Três dos criadores do movimento de protesto em Hong Kong pediram, nesta terça-feira, o fim das manifestações de rua para evitar mais violência e para levar a campanha por reformas democráticas para um novo estágio.

Estadão Conteúdo

02 de dezembro de 2014 | 11h05

Não estava claro se os estudantes manifestantes, que são a maioria dos ativistas, atenderão ao chamado.

Os professores Benny Tai Yiu-ting e Chan Kin-man, além do pastor Chu Yiu-ming, disseram que pretendem se entregar à polícia na quarta-feira e assumir a responsabilidade pelos protestos que fecharam partes do centro financeiro asiático por mais de dois meses.

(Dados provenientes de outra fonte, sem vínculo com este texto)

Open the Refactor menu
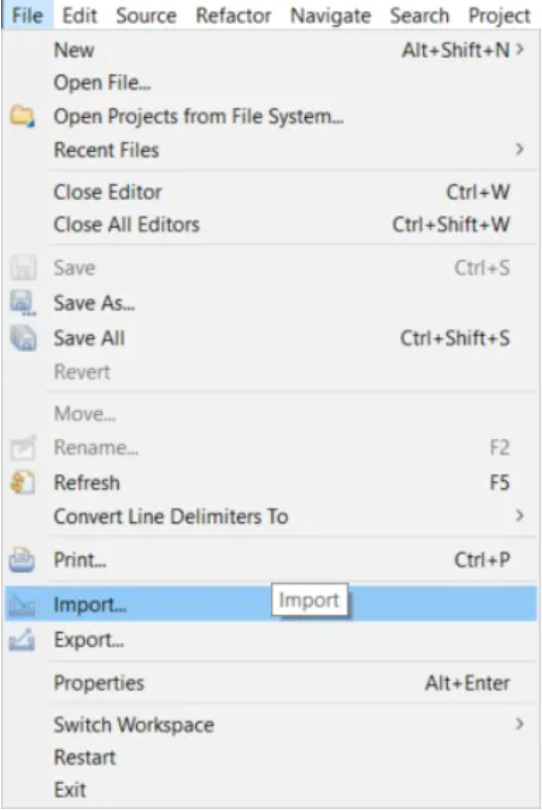Viewport: 542px width, 810px height. [233, 15]
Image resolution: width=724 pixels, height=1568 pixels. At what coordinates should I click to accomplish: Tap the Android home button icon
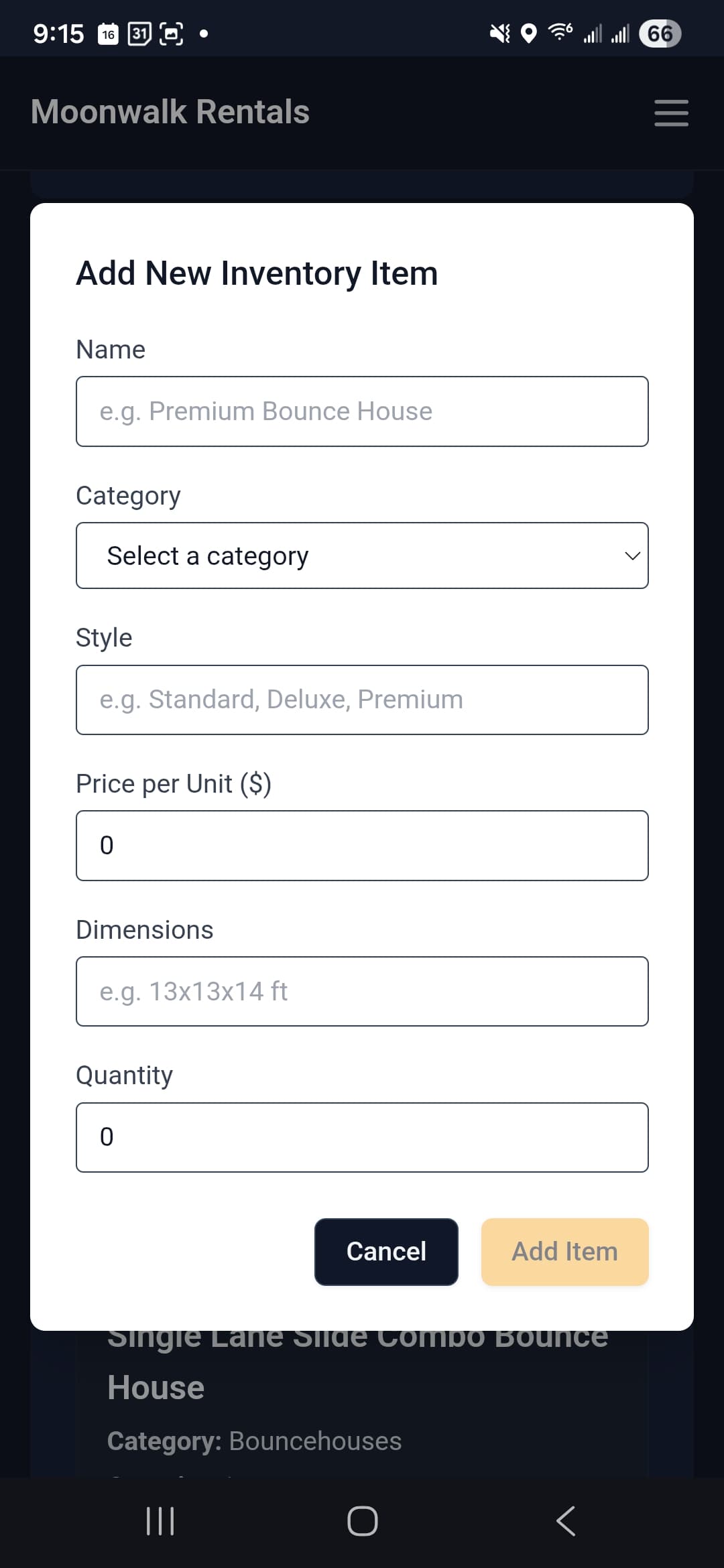click(362, 1520)

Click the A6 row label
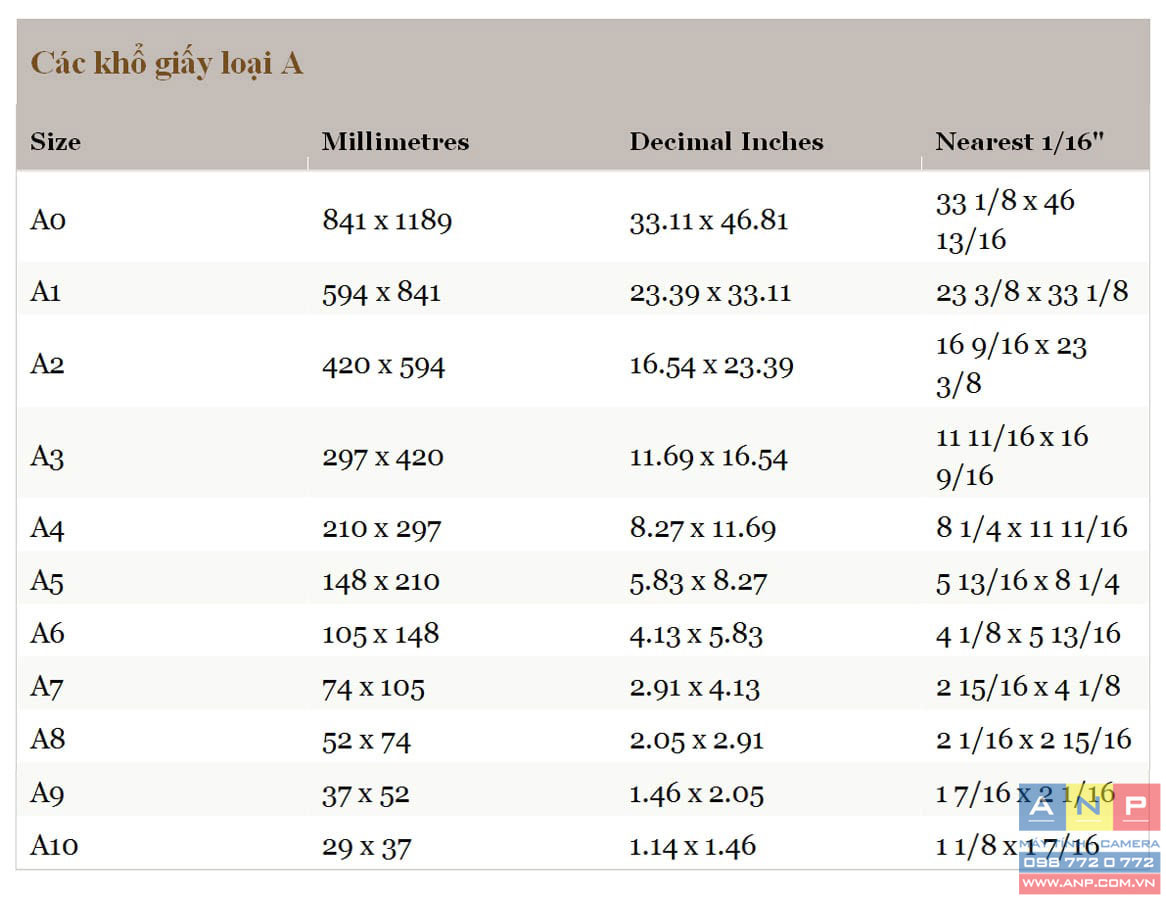coord(47,634)
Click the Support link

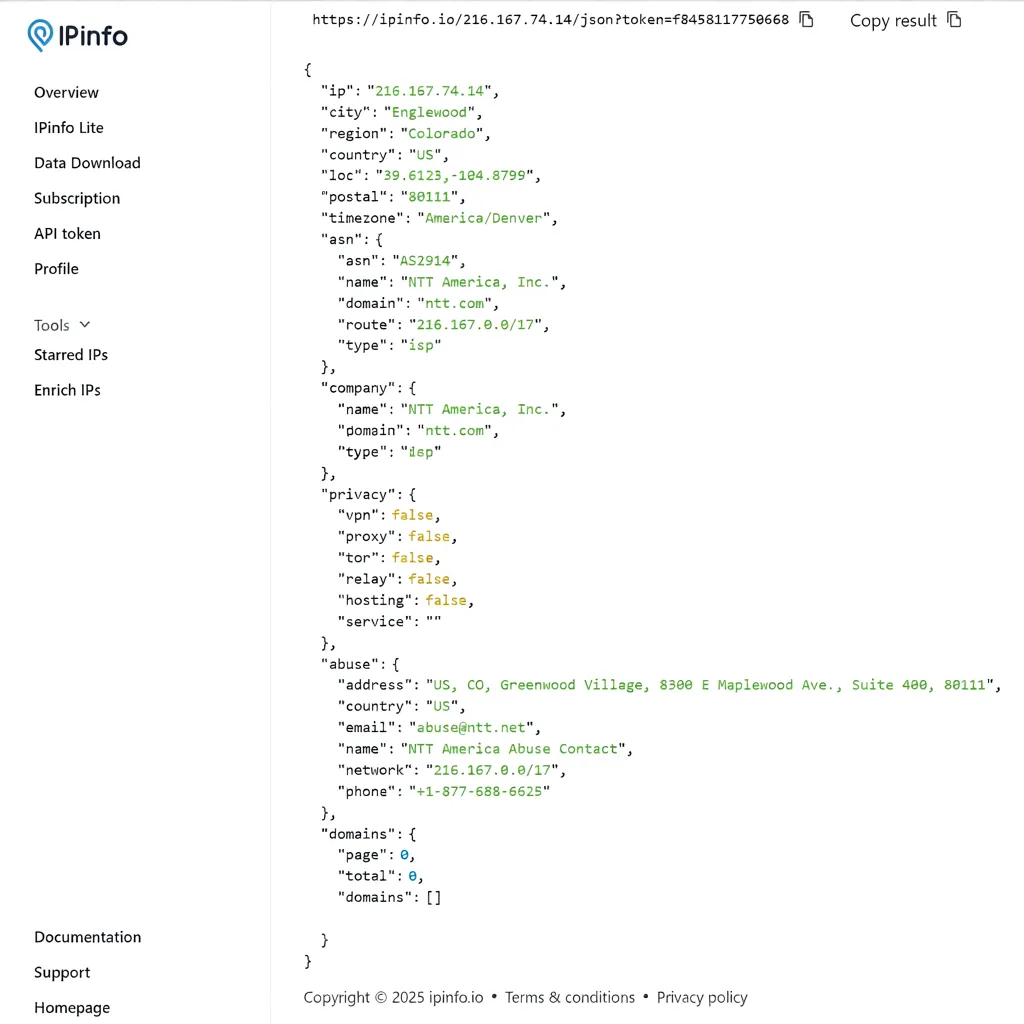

Em vez de protestos de rua, os três esperam continuar a campanha por meio de uma rede que compreende grupos civis, organizações comunitárias e de educação para democracia e direitos humanos

Os três fundaram o movimento Occupy Central com o objetivo de forçar o governo central da China a retirar a exigência de que os candidatos a chefe-executivo da região semiautônoma sejam aprovados por um painel escolhido por Pequim. Porém, eles representam apenas uma facção dos manifestantes, que em sua maioria são estudantes.

Joshua Wong, importante líder estudantil, disse na segunda-feira que ele e outros dois membros de seu grupo iniciarão uma greve de fome. "Nós admitimos que será difícil, no futuro, ter uma ação intensificada, então, apesar de sofrer com os cassetetes e com o gás lacrimogêneo, gostaríamos de usar nossos corpos para atrair a atenção do público para a questão", disse ele nesta terça-feira.

"Não temos certeza se a greve de fome pode pressionar o governo, mas esperamos que quando a população vir a greve de fome dos estudantes, pergunte a si mesma o que pode fazer a seguir."

Nas primeiras horas de segunda-feira, a polícia, armada com gás pimenta, cassetetes e escudos, entrou em confronto com ativistas que carregavam guarda-chuvas, quando as autoridades decidiram limpar a área em frente ao complexo de prédios do governo, onde os ativistas estavam acampados.

Os prédios da administração governamental foram fechados por algumas horas e o líder da cidade afirmou que a paciência da população estava se esgotando, acrescentando que a polícia "vai continuar a adotar ações decisivas para cumprir a lei".

"O campo de batalha do amanhã é extenso e agora é a hora de transformar a força do povo em um movimento sustentável da sociedade civil, para semear profundamente o espírito de democracia em nossa comunidade", disseram em comunicado.

Embora o pedido do trio para que os protestos sejam encerrados represente uma ameaça de ruptura para o movimento, Tai negou que eles estejam abandonando os manifestantes. "Nós apenas pedimos aos manifestantes que pensem e entendam que a luta pela democracia é uma longa batalha", disse ele. Fonte: Associated Press.